- **EXERCISE DETAILS**: Determine which lines of the records include the word "camera", and copy them.

- **GIVEN DATA**:

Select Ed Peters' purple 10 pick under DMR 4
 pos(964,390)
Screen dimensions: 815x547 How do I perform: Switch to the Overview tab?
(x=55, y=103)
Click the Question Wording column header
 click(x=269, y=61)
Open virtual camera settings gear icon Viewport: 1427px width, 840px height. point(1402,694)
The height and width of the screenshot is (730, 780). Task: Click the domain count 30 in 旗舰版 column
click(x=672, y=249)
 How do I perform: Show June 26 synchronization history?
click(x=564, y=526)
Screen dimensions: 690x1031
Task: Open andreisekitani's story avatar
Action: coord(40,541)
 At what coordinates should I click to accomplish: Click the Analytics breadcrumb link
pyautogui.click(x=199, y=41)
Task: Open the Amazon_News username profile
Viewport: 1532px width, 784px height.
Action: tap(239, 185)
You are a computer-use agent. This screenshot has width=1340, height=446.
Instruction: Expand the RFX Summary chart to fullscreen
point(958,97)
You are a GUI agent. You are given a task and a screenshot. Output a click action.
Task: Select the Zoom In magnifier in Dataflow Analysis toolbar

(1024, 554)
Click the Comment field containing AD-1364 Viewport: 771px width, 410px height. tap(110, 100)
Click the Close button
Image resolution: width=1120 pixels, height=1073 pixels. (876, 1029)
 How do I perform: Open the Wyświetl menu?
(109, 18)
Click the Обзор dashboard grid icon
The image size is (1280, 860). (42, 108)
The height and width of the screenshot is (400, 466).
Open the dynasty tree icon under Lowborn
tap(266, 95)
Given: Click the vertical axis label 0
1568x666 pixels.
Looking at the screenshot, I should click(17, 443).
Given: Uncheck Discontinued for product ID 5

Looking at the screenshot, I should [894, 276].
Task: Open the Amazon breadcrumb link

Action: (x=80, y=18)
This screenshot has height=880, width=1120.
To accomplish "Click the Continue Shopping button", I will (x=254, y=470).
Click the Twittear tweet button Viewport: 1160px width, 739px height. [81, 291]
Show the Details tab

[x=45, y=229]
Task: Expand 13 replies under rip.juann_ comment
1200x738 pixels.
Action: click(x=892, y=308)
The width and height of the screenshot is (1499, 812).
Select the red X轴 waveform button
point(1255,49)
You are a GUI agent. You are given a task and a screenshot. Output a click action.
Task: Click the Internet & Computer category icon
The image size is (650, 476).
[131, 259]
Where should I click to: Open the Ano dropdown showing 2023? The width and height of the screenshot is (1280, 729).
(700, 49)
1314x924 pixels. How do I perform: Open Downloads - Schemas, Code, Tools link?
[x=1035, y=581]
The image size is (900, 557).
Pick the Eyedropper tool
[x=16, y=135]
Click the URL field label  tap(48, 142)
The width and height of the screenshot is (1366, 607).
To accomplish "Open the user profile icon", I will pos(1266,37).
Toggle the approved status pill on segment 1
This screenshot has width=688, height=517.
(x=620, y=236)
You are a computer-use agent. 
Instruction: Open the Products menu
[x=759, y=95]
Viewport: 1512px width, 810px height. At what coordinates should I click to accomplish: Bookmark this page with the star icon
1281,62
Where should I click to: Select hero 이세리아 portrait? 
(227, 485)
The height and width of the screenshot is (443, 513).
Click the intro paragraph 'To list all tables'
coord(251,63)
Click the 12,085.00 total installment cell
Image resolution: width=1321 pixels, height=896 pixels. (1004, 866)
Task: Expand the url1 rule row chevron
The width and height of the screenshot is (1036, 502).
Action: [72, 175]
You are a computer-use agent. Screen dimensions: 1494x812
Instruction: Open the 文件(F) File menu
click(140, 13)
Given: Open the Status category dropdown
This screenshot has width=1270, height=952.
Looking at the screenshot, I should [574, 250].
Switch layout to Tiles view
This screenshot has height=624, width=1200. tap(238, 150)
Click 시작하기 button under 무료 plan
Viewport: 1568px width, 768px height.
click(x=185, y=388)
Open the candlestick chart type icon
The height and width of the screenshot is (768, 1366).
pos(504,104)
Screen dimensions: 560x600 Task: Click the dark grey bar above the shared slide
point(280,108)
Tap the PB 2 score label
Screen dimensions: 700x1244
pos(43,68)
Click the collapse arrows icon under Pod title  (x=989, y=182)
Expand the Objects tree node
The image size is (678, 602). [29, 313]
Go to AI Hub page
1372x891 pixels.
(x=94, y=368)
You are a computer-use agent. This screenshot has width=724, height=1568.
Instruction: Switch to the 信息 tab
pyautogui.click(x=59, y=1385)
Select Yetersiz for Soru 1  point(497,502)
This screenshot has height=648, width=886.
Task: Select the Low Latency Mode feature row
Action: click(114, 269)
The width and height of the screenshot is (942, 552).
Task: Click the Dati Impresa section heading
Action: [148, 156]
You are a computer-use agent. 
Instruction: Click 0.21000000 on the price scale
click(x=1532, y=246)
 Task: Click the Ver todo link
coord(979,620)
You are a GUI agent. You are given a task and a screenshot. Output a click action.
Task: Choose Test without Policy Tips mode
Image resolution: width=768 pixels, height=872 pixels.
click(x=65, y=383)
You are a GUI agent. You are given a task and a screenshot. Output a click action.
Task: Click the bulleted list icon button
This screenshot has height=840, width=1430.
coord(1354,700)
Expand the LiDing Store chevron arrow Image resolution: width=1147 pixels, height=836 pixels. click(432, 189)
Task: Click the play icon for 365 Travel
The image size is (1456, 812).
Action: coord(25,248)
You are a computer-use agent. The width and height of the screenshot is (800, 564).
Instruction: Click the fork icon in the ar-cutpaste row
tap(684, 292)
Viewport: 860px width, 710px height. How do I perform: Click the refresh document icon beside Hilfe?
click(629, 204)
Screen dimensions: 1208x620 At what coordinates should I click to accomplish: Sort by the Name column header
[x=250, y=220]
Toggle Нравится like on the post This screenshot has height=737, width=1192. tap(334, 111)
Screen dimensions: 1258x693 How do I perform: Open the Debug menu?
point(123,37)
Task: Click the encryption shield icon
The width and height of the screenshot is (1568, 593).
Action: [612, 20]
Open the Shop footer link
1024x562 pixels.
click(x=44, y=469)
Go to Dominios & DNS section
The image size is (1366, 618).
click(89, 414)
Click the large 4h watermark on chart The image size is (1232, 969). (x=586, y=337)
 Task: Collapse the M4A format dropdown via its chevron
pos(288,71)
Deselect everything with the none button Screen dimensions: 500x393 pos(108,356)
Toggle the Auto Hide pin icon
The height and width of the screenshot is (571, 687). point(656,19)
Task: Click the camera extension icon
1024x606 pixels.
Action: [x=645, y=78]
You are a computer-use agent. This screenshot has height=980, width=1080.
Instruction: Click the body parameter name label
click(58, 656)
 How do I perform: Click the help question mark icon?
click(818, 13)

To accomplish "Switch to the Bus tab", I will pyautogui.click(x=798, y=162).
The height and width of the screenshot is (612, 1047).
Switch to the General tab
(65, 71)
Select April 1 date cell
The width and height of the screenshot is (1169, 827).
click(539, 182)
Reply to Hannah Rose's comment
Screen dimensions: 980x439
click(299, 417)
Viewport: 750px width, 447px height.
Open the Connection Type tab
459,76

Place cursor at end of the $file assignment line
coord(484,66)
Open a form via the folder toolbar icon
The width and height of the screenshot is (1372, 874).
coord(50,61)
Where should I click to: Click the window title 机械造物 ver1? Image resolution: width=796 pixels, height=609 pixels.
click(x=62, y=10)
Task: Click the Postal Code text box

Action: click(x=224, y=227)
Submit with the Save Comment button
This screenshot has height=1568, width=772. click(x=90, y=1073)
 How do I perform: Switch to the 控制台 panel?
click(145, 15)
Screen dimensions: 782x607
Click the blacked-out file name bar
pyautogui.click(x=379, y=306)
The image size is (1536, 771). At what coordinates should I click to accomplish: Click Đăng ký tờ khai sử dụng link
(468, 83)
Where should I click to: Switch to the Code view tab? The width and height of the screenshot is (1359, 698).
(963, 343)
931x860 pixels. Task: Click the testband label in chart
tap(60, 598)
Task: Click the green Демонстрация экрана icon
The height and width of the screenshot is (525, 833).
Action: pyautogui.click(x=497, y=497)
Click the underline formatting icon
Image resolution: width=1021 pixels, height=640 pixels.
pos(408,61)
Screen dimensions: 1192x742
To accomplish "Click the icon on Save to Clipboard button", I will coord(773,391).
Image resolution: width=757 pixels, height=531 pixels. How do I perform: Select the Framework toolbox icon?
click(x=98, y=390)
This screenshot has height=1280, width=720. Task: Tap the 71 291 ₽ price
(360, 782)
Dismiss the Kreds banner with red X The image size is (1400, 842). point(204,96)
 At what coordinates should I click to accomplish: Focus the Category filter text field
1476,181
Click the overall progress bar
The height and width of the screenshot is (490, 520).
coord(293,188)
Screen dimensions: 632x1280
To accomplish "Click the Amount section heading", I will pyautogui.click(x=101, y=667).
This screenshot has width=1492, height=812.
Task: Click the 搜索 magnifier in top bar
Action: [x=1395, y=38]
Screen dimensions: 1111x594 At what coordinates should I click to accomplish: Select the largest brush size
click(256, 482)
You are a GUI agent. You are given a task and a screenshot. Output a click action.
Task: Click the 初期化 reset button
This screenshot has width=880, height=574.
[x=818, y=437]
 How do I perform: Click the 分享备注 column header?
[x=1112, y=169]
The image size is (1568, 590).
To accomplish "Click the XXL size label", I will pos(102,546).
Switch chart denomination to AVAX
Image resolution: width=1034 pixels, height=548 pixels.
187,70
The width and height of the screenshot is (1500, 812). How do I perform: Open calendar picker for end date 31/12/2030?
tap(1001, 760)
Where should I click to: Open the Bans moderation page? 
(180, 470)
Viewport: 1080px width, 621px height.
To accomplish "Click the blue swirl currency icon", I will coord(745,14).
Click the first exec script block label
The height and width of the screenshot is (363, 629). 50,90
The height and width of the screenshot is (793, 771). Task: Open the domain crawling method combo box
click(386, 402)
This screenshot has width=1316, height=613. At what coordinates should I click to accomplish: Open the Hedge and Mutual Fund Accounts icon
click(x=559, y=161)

- **RESPONSE TO THE TASK**:
Open virtual camera settings gear icon Viewport: 1427px width, 840px height. point(1402,694)
Task: Click the camera extension icon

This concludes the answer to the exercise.